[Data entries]
====================

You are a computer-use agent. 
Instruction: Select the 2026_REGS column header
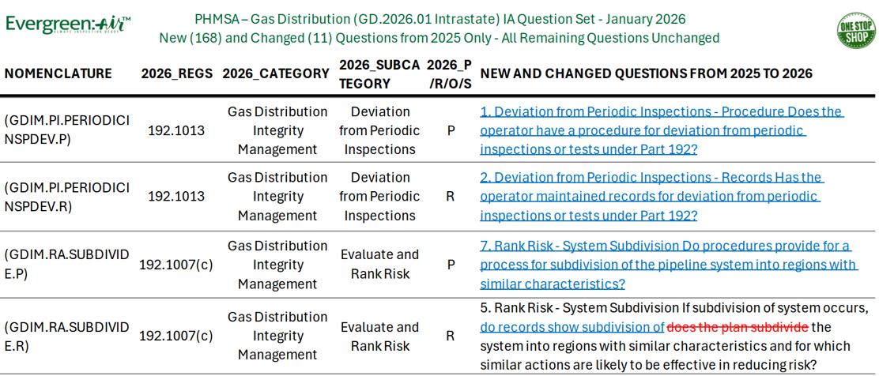(x=177, y=73)
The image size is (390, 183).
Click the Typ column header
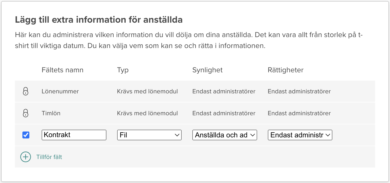[123, 70]
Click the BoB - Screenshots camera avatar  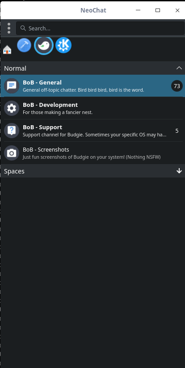coord(12,153)
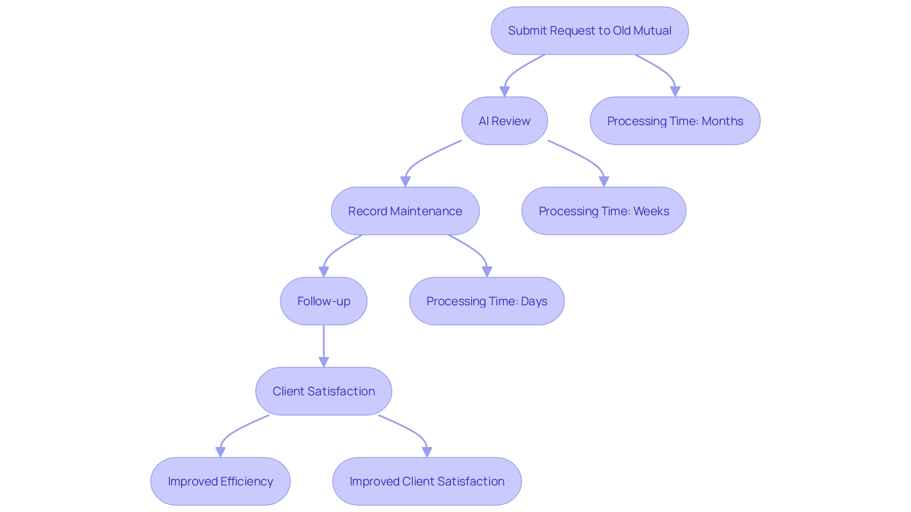Toggle visibility of Client Satisfaction node
The width and height of the screenshot is (911, 512).
click(x=324, y=391)
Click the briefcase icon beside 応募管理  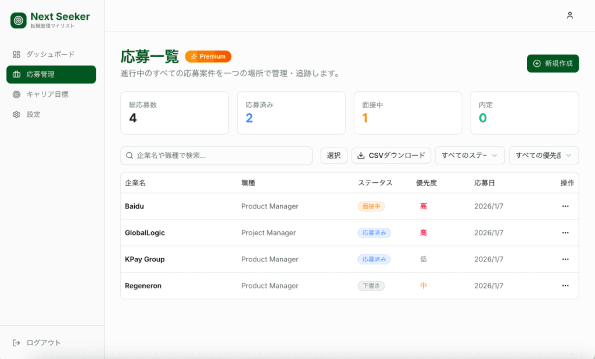[16, 74]
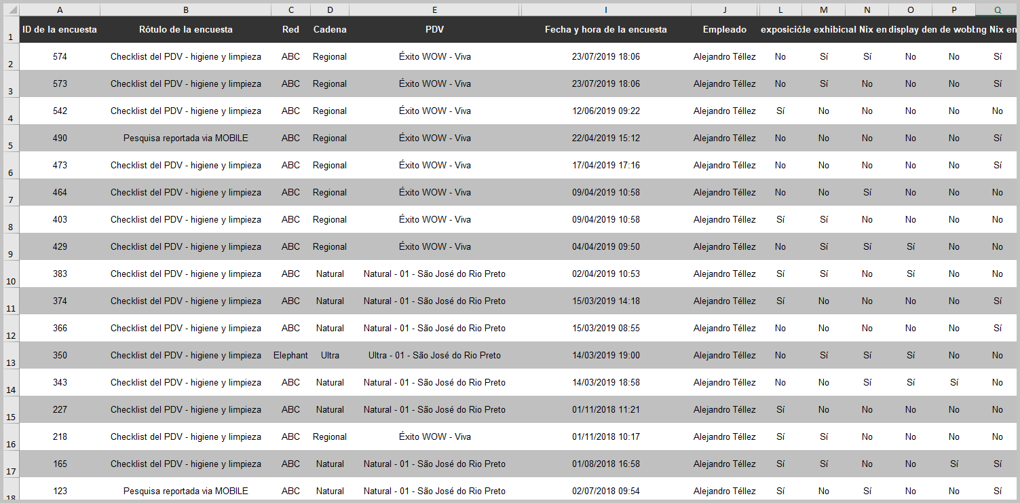Image resolution: width=1020 pixels, height=503 pixels.
Task: Click column Q header letter
Action: (x=997, y=10)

====================

• [Problem to solve]
Report how many lines of the material contain the string "column". Case counts. Give only the number.

• [Result of this exercise]
3